Aim of the exercise:
Find the string "computer" in the data, and copy out each line that has it.

Collected data:
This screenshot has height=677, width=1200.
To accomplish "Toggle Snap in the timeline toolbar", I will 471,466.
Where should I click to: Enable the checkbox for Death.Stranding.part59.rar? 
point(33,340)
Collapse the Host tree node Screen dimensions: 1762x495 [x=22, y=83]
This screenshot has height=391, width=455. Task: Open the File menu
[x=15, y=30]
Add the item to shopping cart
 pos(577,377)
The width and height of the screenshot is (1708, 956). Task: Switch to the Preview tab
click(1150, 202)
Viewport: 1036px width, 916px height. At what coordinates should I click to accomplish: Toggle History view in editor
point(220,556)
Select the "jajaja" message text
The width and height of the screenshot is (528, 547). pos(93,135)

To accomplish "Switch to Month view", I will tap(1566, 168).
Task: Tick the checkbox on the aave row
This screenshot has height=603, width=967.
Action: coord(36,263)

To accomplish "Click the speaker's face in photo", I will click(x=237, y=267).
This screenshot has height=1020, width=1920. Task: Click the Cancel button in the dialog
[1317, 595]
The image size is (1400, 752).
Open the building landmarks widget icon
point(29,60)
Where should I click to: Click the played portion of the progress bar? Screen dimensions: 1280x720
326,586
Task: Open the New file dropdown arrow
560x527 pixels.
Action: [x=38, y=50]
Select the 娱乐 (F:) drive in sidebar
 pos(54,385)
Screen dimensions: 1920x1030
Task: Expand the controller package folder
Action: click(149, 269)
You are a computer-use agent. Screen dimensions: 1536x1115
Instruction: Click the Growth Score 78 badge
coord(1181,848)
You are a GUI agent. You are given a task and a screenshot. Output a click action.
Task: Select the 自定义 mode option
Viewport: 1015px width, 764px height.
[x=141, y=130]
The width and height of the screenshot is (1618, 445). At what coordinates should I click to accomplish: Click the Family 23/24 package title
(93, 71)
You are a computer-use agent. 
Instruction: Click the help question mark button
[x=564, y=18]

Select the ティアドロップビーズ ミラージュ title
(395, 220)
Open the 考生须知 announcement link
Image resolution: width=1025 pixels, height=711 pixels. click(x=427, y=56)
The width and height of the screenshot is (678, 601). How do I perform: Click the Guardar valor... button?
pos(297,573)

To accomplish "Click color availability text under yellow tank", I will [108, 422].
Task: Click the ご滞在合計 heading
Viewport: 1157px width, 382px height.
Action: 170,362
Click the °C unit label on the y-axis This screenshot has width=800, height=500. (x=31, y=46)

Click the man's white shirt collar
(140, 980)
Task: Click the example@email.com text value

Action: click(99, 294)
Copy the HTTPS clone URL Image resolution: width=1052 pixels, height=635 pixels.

Reply:
You are a computer-use agent. Screen dimensions: 1536x1115
You are a computer-use agent. 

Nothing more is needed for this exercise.